The Accenture Technology Labs Hadoop Deployment Comparison study recently stated something that we at Qubole have known for a long time, that an investment in Hadoop-as-a-Service has many advantages over implementing a bare-metal Hadoop cluster.
The study used Accenture’s Data Platform Benchmark, to assess the Total Cost of Ownership for both solutions. This method of analysis has thrown up a more useful conclusion than if it has been looking at more limited metrics.
The approach was thorough and well executed using a cluster with a client node, a primary NameNode, a secondary NameNode, a JobTracker node and 22 worker-node servers, each of which runs a DataNode for HDFS as well as TaskTracker for MapReduce. With a data set of this breadth, the results would be consistent across a wide range of industries, uses and workloads.
The results of the study showed that: “Accenture’s study revealed that Hadoop-as-a-Service offers better price-performance ratio.”

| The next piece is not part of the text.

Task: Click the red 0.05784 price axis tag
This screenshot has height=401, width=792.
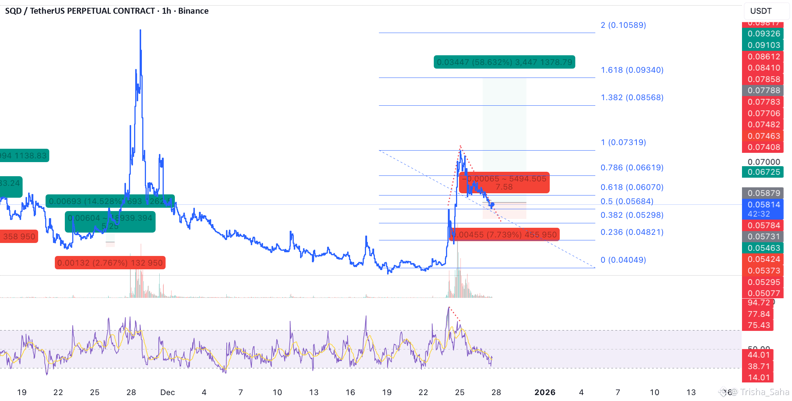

It also debunked the idea that Hadoop clusters run slowly in virtual environments compared to the bare-metal equivalents. This is something that we have known to be the case and that this report categorically found that this was true only backs up our long held beliefs.
“Throughout the study, we learned that the 1/0 virtualization overhead that comes with the cloud environment is a worthy investment to enable optimization opportunities relevant only the cloud.”
The speed and customization of a cloud-based solution also allowed for further increases in performance compared to a bare-metal equivalent. One of the aspects of this discussed in the paper was the customization of performance tuning.
In bare-metal offerings, performance tuning is often difficult or time consuming for individual tasks. This is due to the hardware being configured for multiple uses, so is regularly customized to work adequately rather than at optimum, for each of the tasks. Due to the workload being used for multiple clusters across the enterprise this is time consuming to tune for individual tasks.
The nature of Hadoop as a service whereby clusters are used for individual tasks, means that they can be easily customized and tuned for specific needs. This gives it a considerable advantage as this improves the speed and reliability for each individual task.
One of the issues that Accenture pointed out when tuning in the cloud was that it was often more difficult and required a deep knowledge of Hadoop to customize. They worked through this with an automated tuning system on the Amazon EMR service. For this they used Starfish, which helped to optimize Hadoop for the tasks.
Given that this conducted on Amazon EMR, it is important to state that Qubole’s service benefits from a highly optimized and tuned deployment of Hadoop that provides faster and more efficient job scheduling as well as auto-scaling benefits.
With this optimization opportunity in the Qubole platform and the reporting of it in the paper it would perhaps have been of benefit to the research to conduct this same research across multiple cloud based systems rather than conducting it purely on Amazon EMR.
Qubole’s offerings would have bypassed some of the issues and additional expenses that come with sourcing and licensing external optimization programs.
At the same time as offering this customizable auto-tuning facility, one of the important aspects that must be looked at is the variability in speeds and performance of the various Hadoop-as-a-service providers.
Qubole Out Performs Amazon EMR
A recent study showed that Qubole out performed Amazon in a series of KPIs including:
- 2x faster in launching a cluster
- 5x faster in query execution against data in S3
- 2x faster in writing data to S3
These would have created a better range of results and comparisons between the two options. Although the results of this study were unequivocally in favor of Hadoop-as-a-Service, it would have been beneficial to look at a broader spectrum of providers.
In conclusion, we are pleased with the findings in this report as they uphold many aspects of Hadoop-as-a-Service that we have known the be the case. That an independent paper has shown the advantages in a well researched and fully documented format will hopefully push forward the ideas that we have long held. That Hadoop-as-a-Service is the best option for many companies and enterprises today.